Pivot tables and basic visualizations

Overview

Teaching: 10 min
Exercises: 40 min
Questions
  • What are pivot tables?

  • How do we use them to summarize data?

  • How do we create basic visualizations from the summaries in pivot tables?

  • What are design guidelines for basic visualizations such as column charts, bar charts and pie charts?

Objectives
  • First objective.

The why and how of pivot tables

We will work with very large sets of data, regarding new physical items and popular searches, including 10,000s of rows. To be able to actually visualize these data, we have to apply some kind of summarization. This can be done in different ways. One way to summarize data is by writing a script that does the summarization for you, which we will not really touch upon in this workshop, but for which we will give further pointers at the end of this workshop. A second way is by using a common package to do these summaries in a so-called pivot table.

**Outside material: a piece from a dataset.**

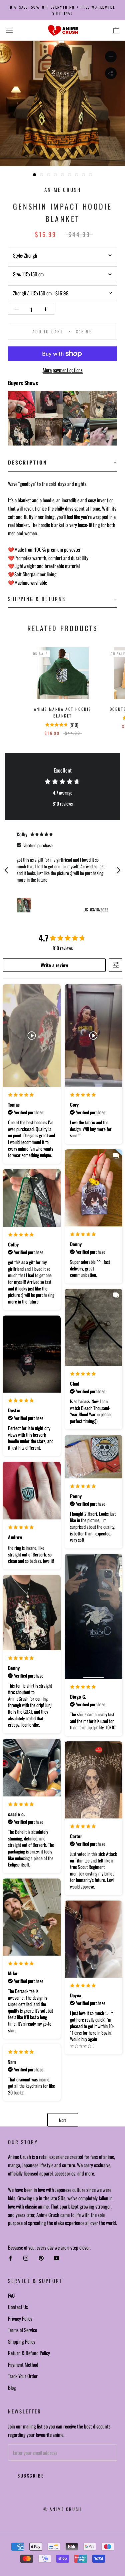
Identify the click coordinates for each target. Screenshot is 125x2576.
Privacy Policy (20, 2318)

Introduction to pivot tables

From Wikipedia: “In data processing, a pivot table is a data summarization tool found in data visualization programs such as spreadsheets or business intelligence software. Among other functions, a pivot table can automatically sort, count, total or average the data stored in one table or spreadsheet, displaying the results in a second table showing the summarized data.”

Tools which can be used to create pivot tables are for instance Microsoft Excel, OpenOffice/LibreOffice Calc, Google Spreadsheets. In this workshop, we will work with Google Spreadsheets, but most of the functionality works in the same way in both Excel and OpenOffice. Compared to Google Spreadsheets, Microsoft Excel has some additional features, which allow for more advanced filtering and processing.

First, we have to import our data into Google Spreadsheets:

  1. Open Google spreadsheets, choose Blank

  2. Make sure that the correct “locale” (region settings) are set. Choose File > Spreadsheet settings. Under locale, choose: Norway (Norwegian Bokmal). This ensures that comma is understood as the decimal point, that dates are handled correctly, etc.

  3. Choose File > Import > Upload. Choose Select a file from your computer. Locate the file NewPhysicalItems.xlsx and select it.

  4. When requested in the dialog box select Insert new sheet in the next menu.

  5. Name the worksheet NewItems (to rename the sheet double click on the sheet name (at the bottom of the window) or click on the small arrow next to the name and choose Rename…).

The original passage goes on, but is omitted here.